* **ENTRIES PROVIDED**
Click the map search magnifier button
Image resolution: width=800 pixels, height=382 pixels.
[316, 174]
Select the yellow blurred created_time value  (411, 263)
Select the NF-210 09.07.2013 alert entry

==

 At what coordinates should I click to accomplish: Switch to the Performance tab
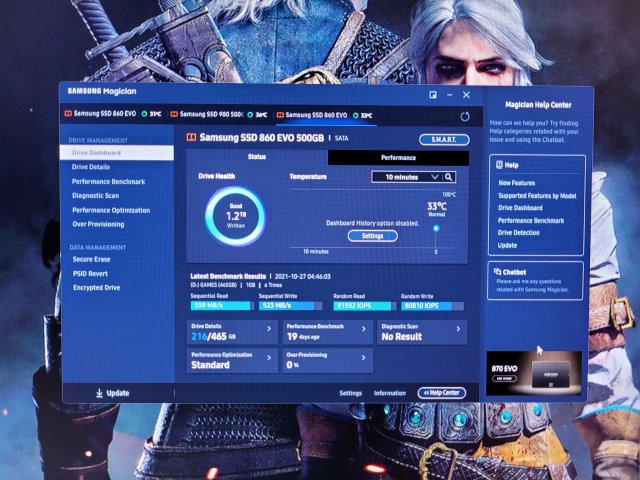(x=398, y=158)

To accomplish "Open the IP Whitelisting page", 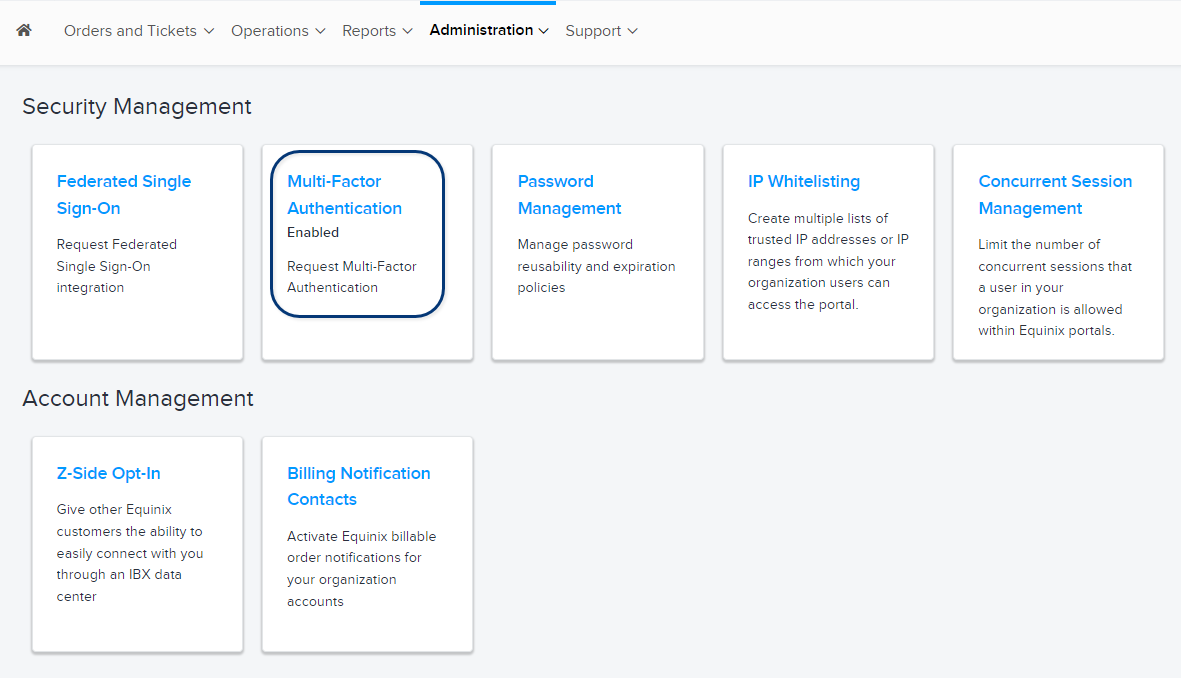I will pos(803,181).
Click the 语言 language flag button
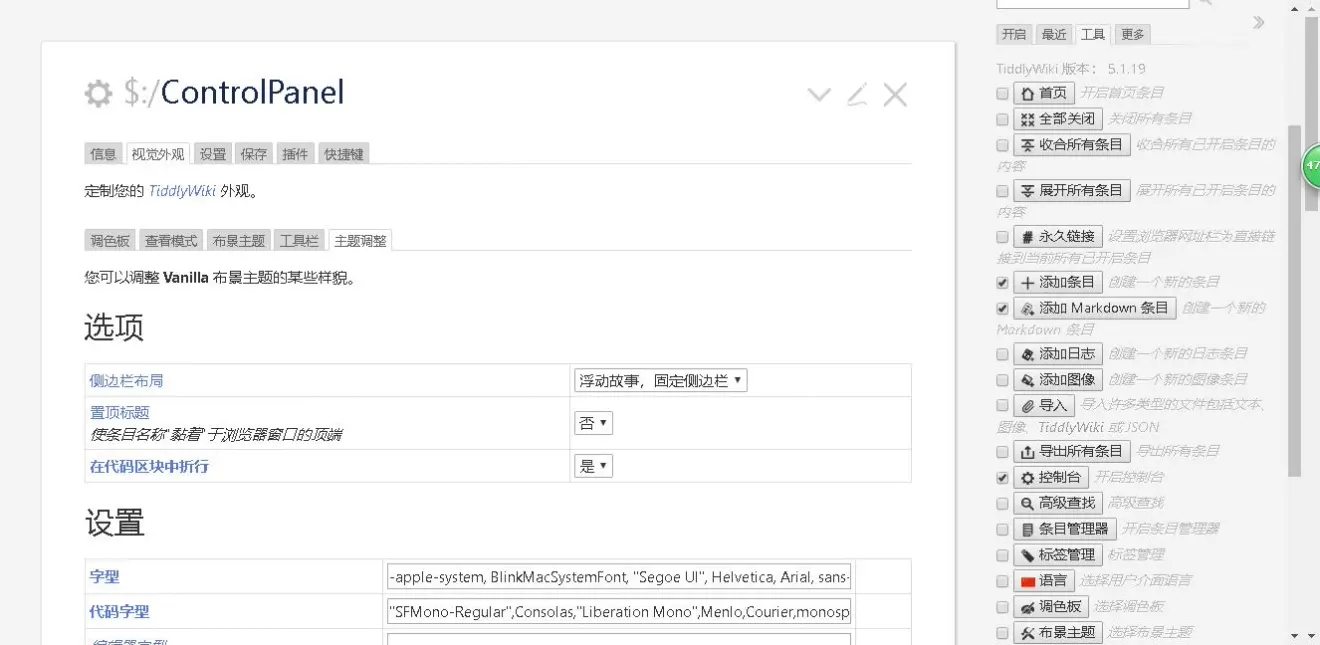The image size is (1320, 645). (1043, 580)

* * *

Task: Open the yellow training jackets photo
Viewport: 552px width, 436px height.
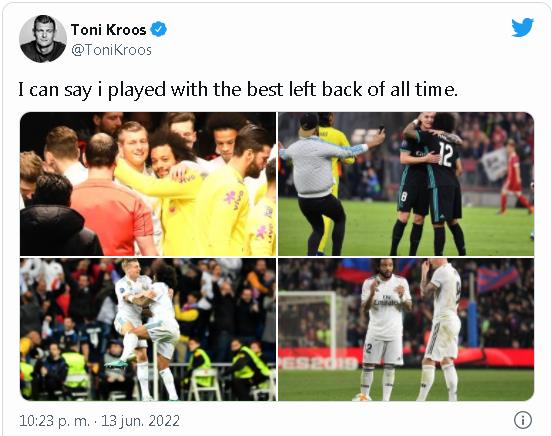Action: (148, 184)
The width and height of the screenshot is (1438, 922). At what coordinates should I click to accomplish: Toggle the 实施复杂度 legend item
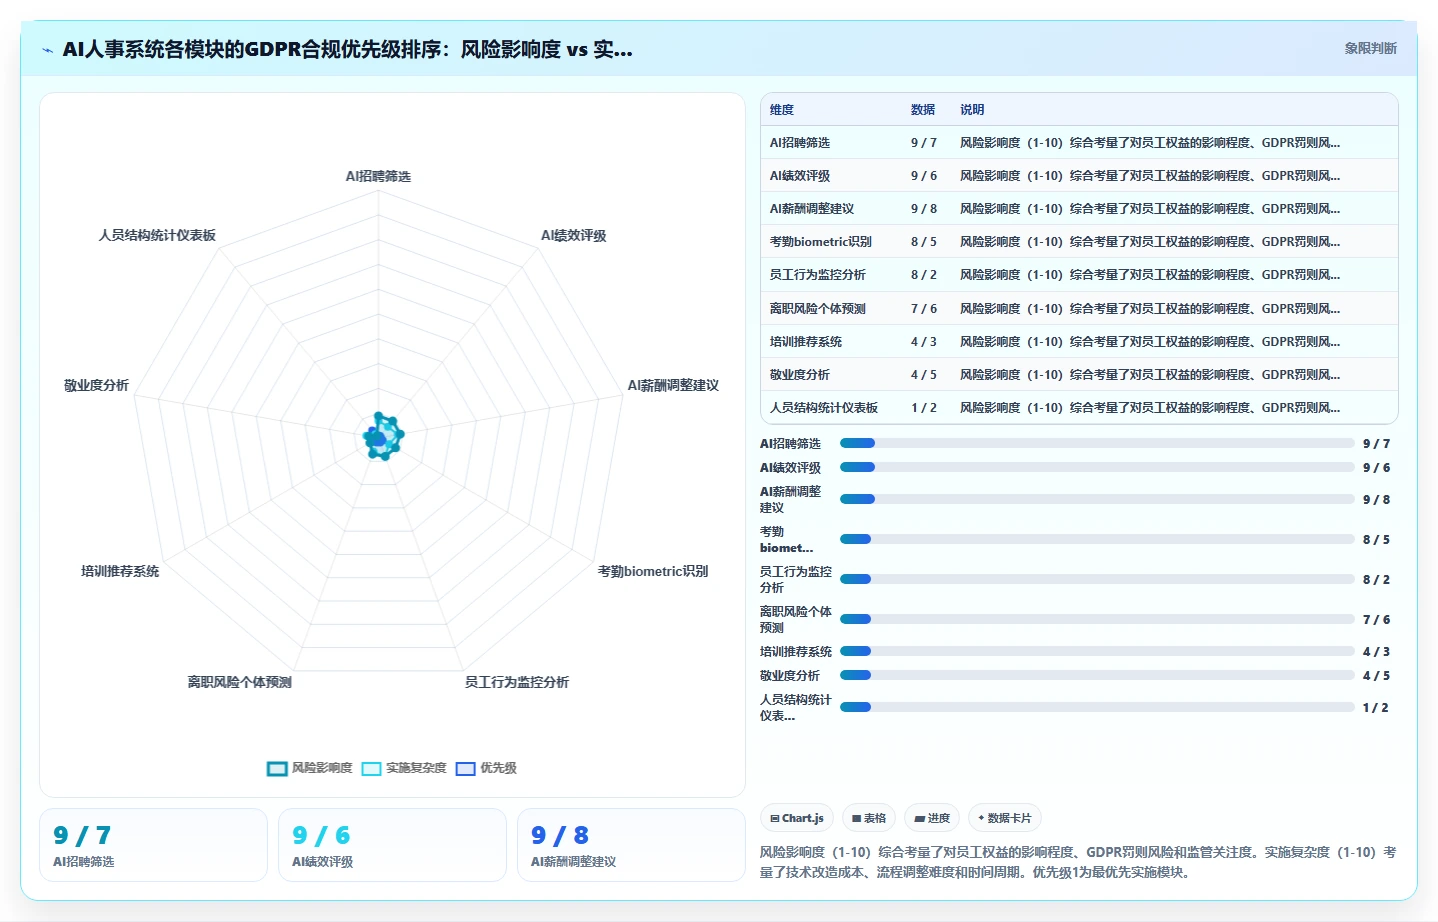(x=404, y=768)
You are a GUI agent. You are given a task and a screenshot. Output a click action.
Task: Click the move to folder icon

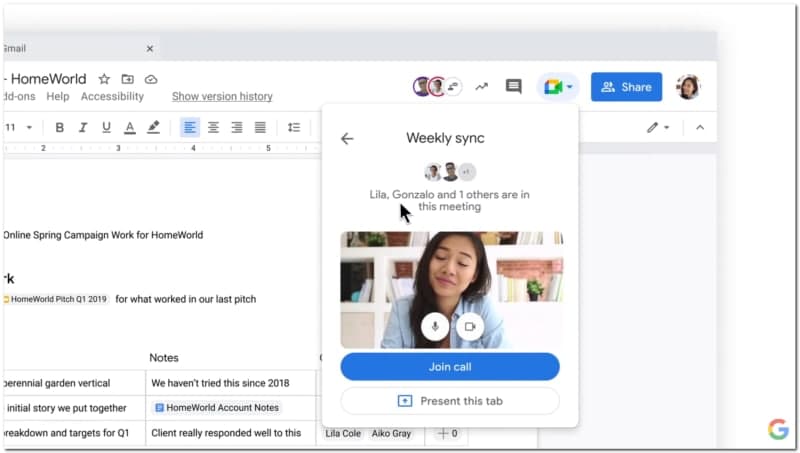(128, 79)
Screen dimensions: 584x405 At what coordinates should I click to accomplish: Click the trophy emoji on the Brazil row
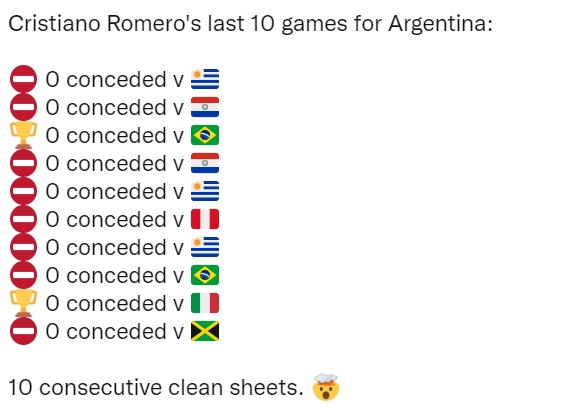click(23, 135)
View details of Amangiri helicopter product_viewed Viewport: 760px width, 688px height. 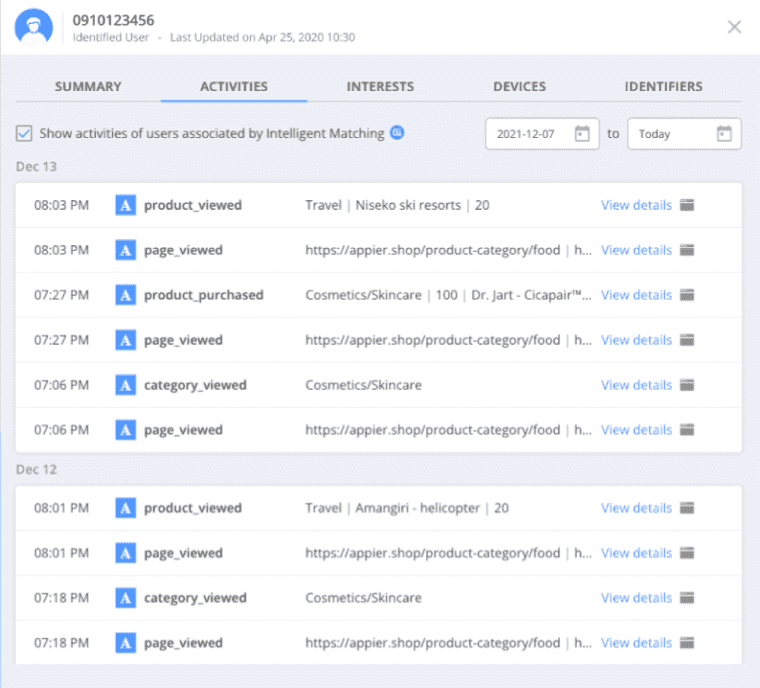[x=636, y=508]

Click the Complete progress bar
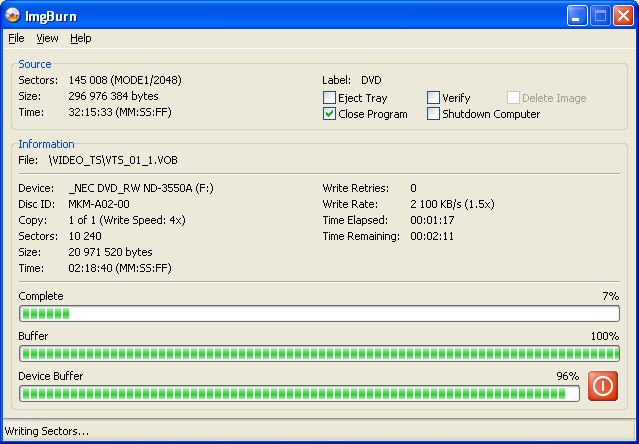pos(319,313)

* **TRY IT**
Reply with every line of the listing that has the string "Select".

* **ANSWER FOR THIS EXERCISE**
Select the yellow blurred created_time value  (411, 263)
Select the NF-210 09.07.2013 alert entry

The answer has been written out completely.